» **Exercise description**: The response must match the data below exactly, line for line.

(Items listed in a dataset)
*****

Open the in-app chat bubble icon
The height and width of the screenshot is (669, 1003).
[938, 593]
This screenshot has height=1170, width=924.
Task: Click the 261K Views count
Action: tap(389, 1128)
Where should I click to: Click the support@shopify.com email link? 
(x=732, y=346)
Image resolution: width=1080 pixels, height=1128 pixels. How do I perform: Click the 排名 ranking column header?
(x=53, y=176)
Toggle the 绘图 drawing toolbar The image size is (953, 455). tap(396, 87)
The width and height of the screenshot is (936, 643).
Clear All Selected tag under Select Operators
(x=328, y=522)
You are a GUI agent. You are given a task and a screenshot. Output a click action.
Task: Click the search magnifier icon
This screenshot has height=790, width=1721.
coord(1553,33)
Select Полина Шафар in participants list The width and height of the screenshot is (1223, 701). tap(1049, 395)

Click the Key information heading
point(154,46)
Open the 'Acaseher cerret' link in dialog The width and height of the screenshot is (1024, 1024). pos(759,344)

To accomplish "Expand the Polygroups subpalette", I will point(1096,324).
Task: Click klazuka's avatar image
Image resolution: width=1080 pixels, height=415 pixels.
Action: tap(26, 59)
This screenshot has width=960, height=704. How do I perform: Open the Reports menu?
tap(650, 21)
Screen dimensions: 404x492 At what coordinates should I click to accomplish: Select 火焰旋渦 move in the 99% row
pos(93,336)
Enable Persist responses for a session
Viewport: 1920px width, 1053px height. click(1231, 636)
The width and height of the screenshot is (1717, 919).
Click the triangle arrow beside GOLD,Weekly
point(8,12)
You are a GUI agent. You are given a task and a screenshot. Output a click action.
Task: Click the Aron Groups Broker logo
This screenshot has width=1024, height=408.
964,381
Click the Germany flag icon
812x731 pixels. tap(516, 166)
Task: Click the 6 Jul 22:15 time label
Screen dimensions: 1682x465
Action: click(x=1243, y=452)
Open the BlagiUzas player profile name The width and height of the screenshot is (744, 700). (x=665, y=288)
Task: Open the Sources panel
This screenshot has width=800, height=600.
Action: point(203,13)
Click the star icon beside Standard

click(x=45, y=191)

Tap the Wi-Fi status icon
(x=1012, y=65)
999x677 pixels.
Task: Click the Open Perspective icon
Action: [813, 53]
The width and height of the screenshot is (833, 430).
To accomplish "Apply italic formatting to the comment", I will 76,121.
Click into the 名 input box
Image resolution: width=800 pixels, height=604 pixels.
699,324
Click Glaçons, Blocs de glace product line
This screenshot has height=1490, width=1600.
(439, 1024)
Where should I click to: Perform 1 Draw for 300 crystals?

*****

» **Task result**:
Open the in-app chat bubble icon
The height and width of the screenshot is (669, 1003).
[938, 593]
This screenshot has height=1170, width=924.
Task: Click the 261K Views count
Action: tap(389, 1128)
Where should I click to: Click the support@shopify.com email link? 
(x=732, y=346)
Image resolution: width=1080 pixels, height=1128 pixels. How do I perform: Click the 排名 ranking column header?
(x=53, y=176)
Toggle the 绘图 drawing toolbar The image size is (953, 455). tap(396, 87)
The width and height of the screenshot is (936, 643).
Clear All Selected tag under Select Operators
(x=328, y=522)
You are a GUI agent. You are given a task and a screenshot. Output a click action.
Task: Click the search magnifier icon
This screenshot has height=790, width=1721.
coord(1553,33)
Select Полина Шафар in participants list The width and height of the screenshot is (1223, 701). tap(1049, 395)

Click the Key information heading
point(154,46)
Open the 'Acaseher cerret' link in dialog The width and height of the screenshot is (1024, 1024). pos(759,344)

To accomplish "Expand the Polygroups subpalette", I will point(1096,324).
Task: Click klazuka's avatar image
Image resolution: width=1080 pixels, height=415 pixels.
Action: tap(26, 59)
This screenshot has width=960, height=704. How do I perform: Open the Reports menu?
tap(650, 21)
Screen dimensions: 404x492 At what coordinates should I click to accomplish: Select 火焰旋渦 move in the 99% row
pos(93,336)
Enable Persist responses for a session
Viewport: 1920px width, 1053px height. click(1231, 636)
The width and height of the screenshot is (1717, 919).
Click the triangle arrow beside GOLD,Weekly
point(8,12)
You are a GUI agent. You are given a task and a screenshot. Output a click action.
Task: Click the Aron Groups Broker logo
This screenshot has width=1024, height=408.
964,381
Click the Germany flag icon
812x731 pixels. tap(516, 166)
Task: Click the 6 Jul 22:15 time label
Screen dimensions: 1682x465
Action: click(x=1243, y=452)
Open the BlagiUzas player profile name The width and height of the screenshot is (744, 700). (x=665, y=288)
Task: Open the Sources panel
This screenshot has width=800, height=600.
Action: point(203,13)
Click the star icon beside Standard

click(x=45, y=191)

Tap the Wi-Fi status icon
(x=1012, y=65)
999x677 pixels.
Task: Click the Open Perspective icon
Action: [813, 53]
The width and height of the screenshot is (833, 430).
To accomplish "Apply italic formatting to the comment", I will 76,121.
Click into the 名 input box
Image resolution: width=800 pixels, height=604 pixels.
699,324
Click Glaçons, Blocs de glace product line
This screenshot has height=1490, width=1600.
(439, 1024)
Where should I click to: Perform 1 Draw for 300 crystals?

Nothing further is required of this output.